A United Nations human rights committee has completed its annual evaluation of the situation affecting millions of people living in the Occupied Palestinian Territories and has cited Israel's policy of settlement expansion as a primary driver of the escalating violence in the area.
In a press release issued today to mark the end of its five-day fact-finding visit to Amman, Jordan, the UN Special Committee to investigate Israeli practices affecting the human rights of the Palestinian people and other Arabs of the occupied territories, said that a series of meetings with civil society groups and Palestinian officials had revealed that the “root cause” of the escalating violence in the Territories is “the continuing policy of settlement expansion and the climate of impunity relating to the activities of the settlers.”
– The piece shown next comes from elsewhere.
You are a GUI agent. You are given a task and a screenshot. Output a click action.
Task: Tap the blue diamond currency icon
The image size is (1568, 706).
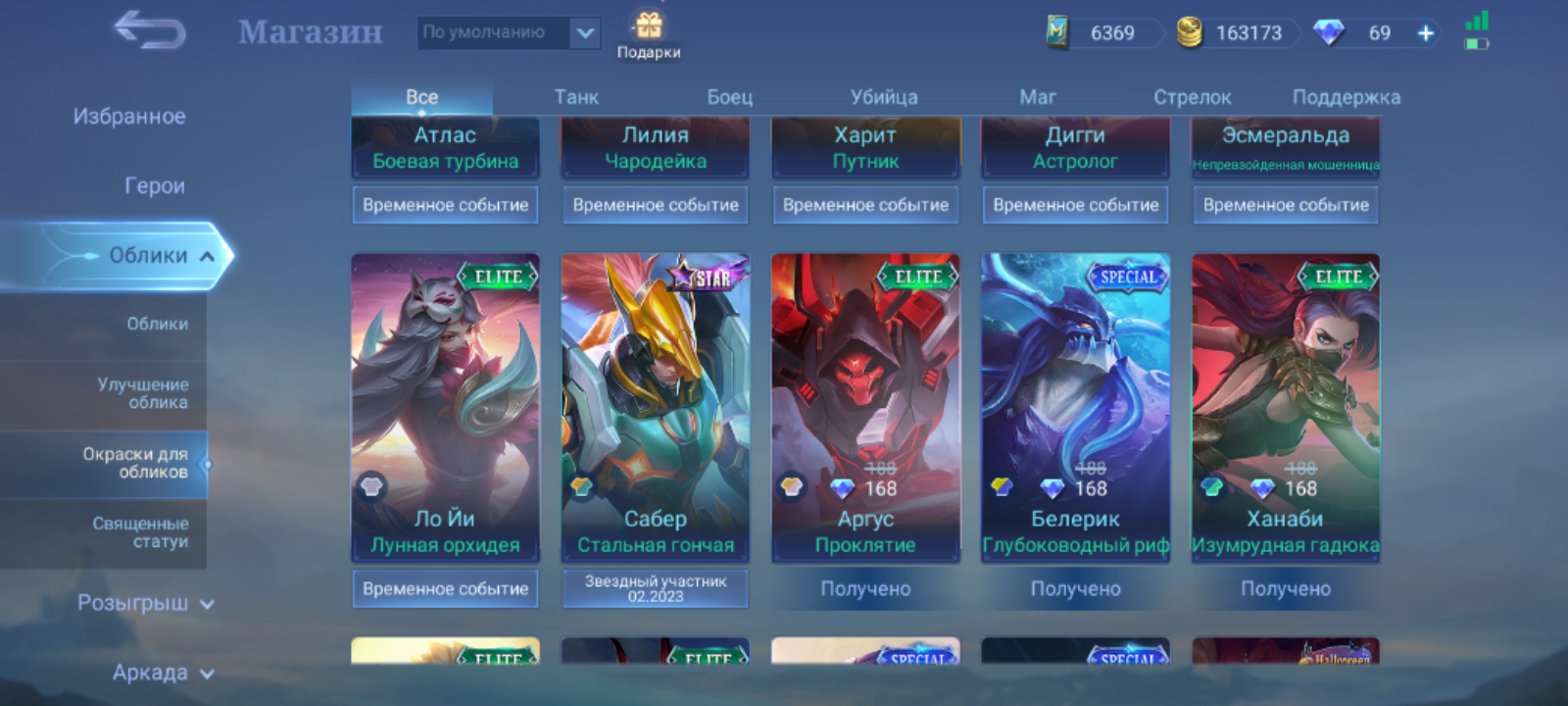1329,33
Indeed, over the past weeks, tensions in the Territories between Israeli settlers and Palestinians have been further enflamed following a series of deadly incidents between the two groups. Most recently, in the village of Duma, an 18-month-old Palestinian baby died following the fire-bombing of the house by Israeli settlers. The father of the baby, who had sustained serious injuries in the attack, subsequently died on 8 August.
In addition to the violence, the Committee – represented by Amrith Rohan Perera, Permanent Representative of Sri Lanka to the UN in New York; Ramlan bin Ibrahim, Permanent Representative of Malaysia to the UN in New York; and Aboubacar Sadikh Barry, Minister Counselor, Permanent Mission of Senegal to the UN in Geneva – was also briefed “extensively” on what it described as “increasing human rights violations” on women and children through the repeated use of night raids and police dogs by Israeli authorities. The UN experts were told that many women were subjected to “humiliating treatment in the presence of their families” during these operations.
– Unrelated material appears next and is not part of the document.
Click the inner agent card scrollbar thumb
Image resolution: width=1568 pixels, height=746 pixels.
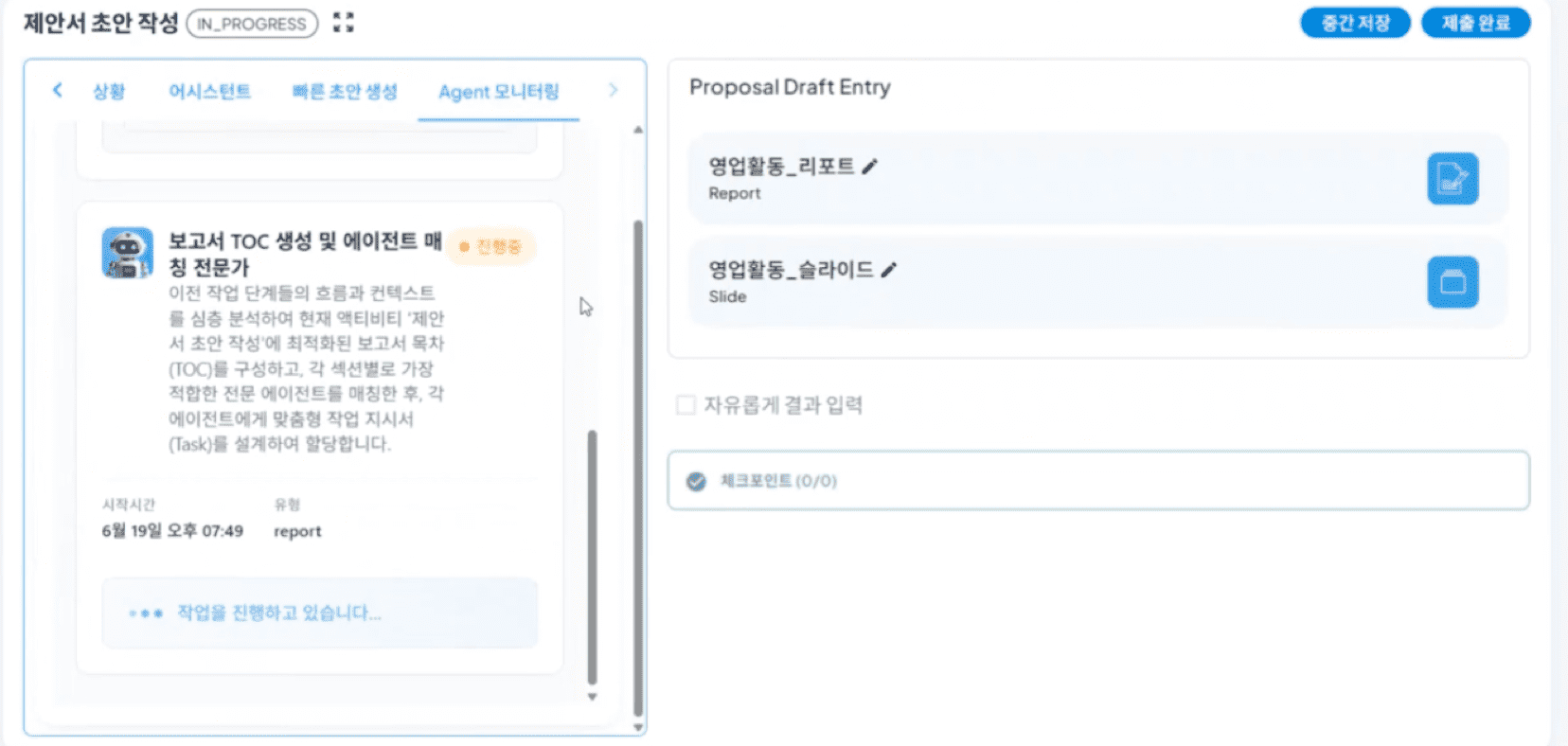[593, 557]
The situation regarding the pace of reconstruction in the Gaza Strip was also brought to the UN Committee's attention by civil society representatives who lamented the slow pace of developments following the destruction of the enclave during last summer's war.
In fact, after more than a year, not a single housing unit completely destroyed during the conflict, last summer, has been fully reconstructed. According to the UN, some 100,000 people remain internally displaced as a result of the widespread structural devastation across the Strip and continue to be hosted in temporary accommodation or in make-shift shelters. Close to a 120,000 people are still waiting to be reconnected to the city water supply. Work has yet to begin on a number of key health facilities.
At the same time, the experts addressed the persistent funding shortfall affecting the UN Relief and Works Agency for Palestine Refugees (UNRWA) which is currently facing its most severe financial crisis ever. UNRWA is funded almost entirely by voluntary contributions, and financial support has not kept pace with an increased demand for services caused by growing numbers of registered refugees and deepening poverty.
The Committee said it shared the view that unless UNRWA is sufficiently funded, its role in the Occupied Territories would be “seriously undermined,” and urged the international community to ensure timely and adequate funding to sustain UNRWA activities.
As things currently stand, UNRWA has enough money to maintain its services essential to protect public health which include immunizations for children, primary health care, relief and sanitation and some emergency programmes through to the end of 2015, but the funding is insufficient to guarantee the stable provision of its education services from September onwards.